In the following code, the country data gets put to work.

import numpy as np
from sklearn.cluster import KMeans
import matplotlib.pyplot as plt

with open('country_data.json') as fp:
    [meta, data] = json.load(fp)

#Create numpy matrix of data
X = np.array(data)

#Try KMeans with 4 clusters
clf =  KMeans(n_clusters=4)
predictions = clf.fit_predict(X, None)

#Plot the result (clusters are color coded from predictions)
plt.scatter(X[:, 0], X[:, 1], c=predictions)

#Write the plot to image file
out_png = 'classified.png'
plt.savefig(out_png, dpi=150)

#Print a listing of the country metadata with the predicted cluster for each
import pprint; pprint.pprint(list(zip(meta, predictions)))

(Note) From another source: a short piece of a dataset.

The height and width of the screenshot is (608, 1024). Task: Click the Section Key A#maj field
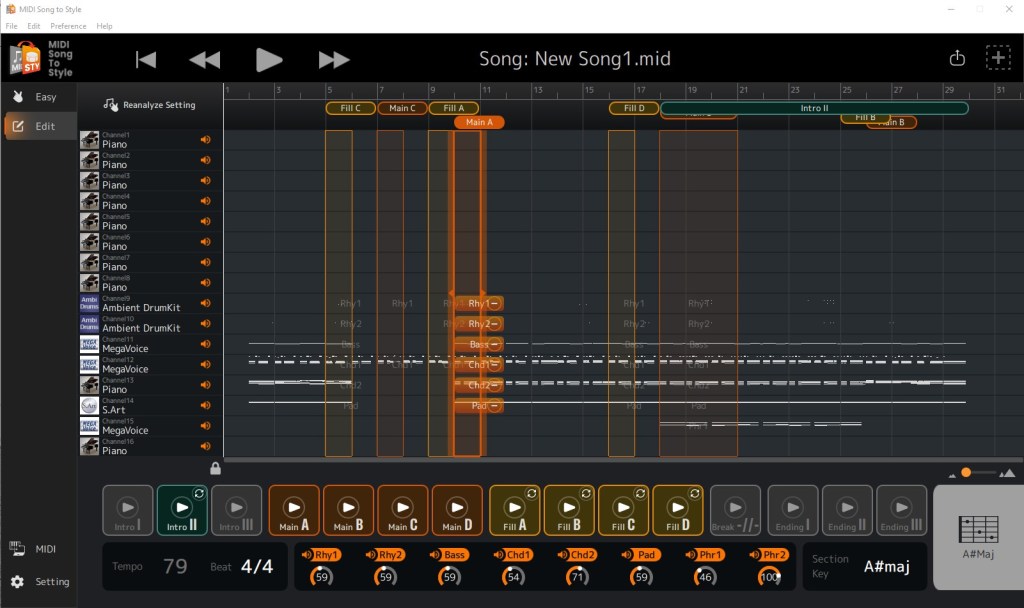886,567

This code loads the data and metadata retrieved from Wikidata. It uses the k-means clustering technique to see whether countries can be classified by their Gross Domestic Product (GDP) and geographic area of territory. Think of this as a very rough indicator of how a country converts its land resources into individual wealth for its citizens.

I guessed at a target of four clusters, and you can see the resulting graph in the following image.

K-means classifier plot for GDP per capita versus area

There do seem to be a couple of reasonable clusterings, with the yellow dot at the top (Russia) all by itself, and then a group of large nations with similar GDP per capita. Ultimately, though, I would say that overall the clustering is not well-defined. An analyst might want to try some different instruments, but this is exactly the sort of rapid-fire experimentation made possible by having such an encyclopedic data source.

This code does gloss over some important details. For example, you should verify that units for the numbers are matching across the board. This information is in the claims structure. You should also consider cases where there are multiple claims, especially for GDP per capita. There can be some politicization of that number.

Conclusion

I mentioned that I used a Wikidata query sandbox to get the initial list of country IDs. Wikidata supports aggregate query through SPARQL Protocol and RDF Query Language (SPARQL). SPARQL is a big topic, and I don’t cover it in this tutorial, but if you do use Wikidata extensively, it’s something that you should probably learn.

Wikidata is an enormous trove of community-curated data. It is not without its problems, but as long as you are aware of issues there is a lot of value you can apply in driving new applications, including cognitive applications. Start with the techniques covered in these two articles, and don’t be shy about exploring. You might have heard of or experienced the Wikipedia rabbit hole, where reading one article leads you to click through to another, and then another, and so on, until you find yourself learning all sorts of things that are hardly related to where you started. Wikidata is much the same after you get some practice using it.